Monday Required Reading

1A. These are the best (and most surprising) places to get a draft in a bike race. Important research to know before your next race.

1B. How to keep the bike boom from fizzling out. In Pete Buttigieg we trust.  

“The need for the bike boom to roll on beyond the pandemic is about more than the love of cycling. . . . You’ll literally breathe easier when you start replacing more car trips with bicycles. We’re talking less carbon emissions, less traffic congestion, and a healthier population — the essential ingredients that make people happier and less stressed out. In the World Happiness Report 2020, countries with high bicycle use tend to be among the happiest overall, like the Netherlands (ranked sixth; daily bike use: 43 percent), Denmark (ranked second; daily bike use: 30 percent), and Finland (ranked first; daily bike use: 28 percent).”

2. What to wear to Christmas parties this year.

3. Perhaps he has written more hit songs than anyone else.

4. New data shows residents fleeing California in near record numbers. Substantive reporting from the Sac Bee. Good to know some local papers are still alive and kicking.

5A. COVID-19 and the Failure of Swedish Exceptionalism

“Whereas American exceptionalism is about America’s unique place in the world, Swedish exceptionalism is about being immune to any disasters that may happen in the rest of the world.” 

5B. Younger People Get Vaccines First in Indonesia’s Unusual Rollout.

“There are no good choices, there is only the least-bad choice.”

 

 

 

My Plan To Jump The ‘Rona Vaccine Line

What’s the most effective and humane way to distribute the Covid-19 vaccine given the limited supply? Apparently, the plan is to prioritize the “most vulnerable”. Therefore, beginning immediately, I am going to begin talking about my feelings in a much more genuine and authentic manner than ever before.

Uff da, The Dakotas Are Getting Hammered

Why is that? There are several clues in “Why North and South Dakota are suffering the worst Covid-19 epidemics in the US”.

“Unlike other states, South and North Dakota never fully closed down, with the Republican governors in each state resisting ever issuing a stay-at-home order. So most of each state remained open — allowing the virus to spread freely through bars, restaurants, parties, celebrations, rodeos, rallies, and other large gatherings. Among those potential spreading events was a motorcycle rally in Sturgis, South Dakota, in early August, which some experts now blame for a Covid-19 surge that followed in the region, particularly in the Upper Midwest.

Neither state has adopted a mask mandate, which research shows can help suppress the coronavirus. Based on some national data, both Dakotas have some of the lowest rates of mask-wearing in the US.

Bonny Specker, an epidemiologist at South Dakota State University, was blunt in her assessment of the situation in the Dakotas. “Federal and many state leaders have not implemented mandates or reinforced [public health agencies’] recommendations to prevent the spread of the virus,” she told me. ‘In South Dakota, the governor had the information needed to minimize the impact of this virus on the health of South Dakotans, but she ignored that information as well as national recommendations from the CDC.'”

It would be wrong to politicize a public health crisis of this magnitude by reiterating the “Republican Governors” point. So I won’t reiterate the “Republican Governors” point.

• [What the exercise asks] In the reading list above, which country is ranked first in the World Happiness Report 2020, and what is its daily bike use?

• [Data shown]
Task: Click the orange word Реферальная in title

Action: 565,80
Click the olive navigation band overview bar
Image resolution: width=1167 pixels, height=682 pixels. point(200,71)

• [Your response] Finland, with daily bike use of 28 percent.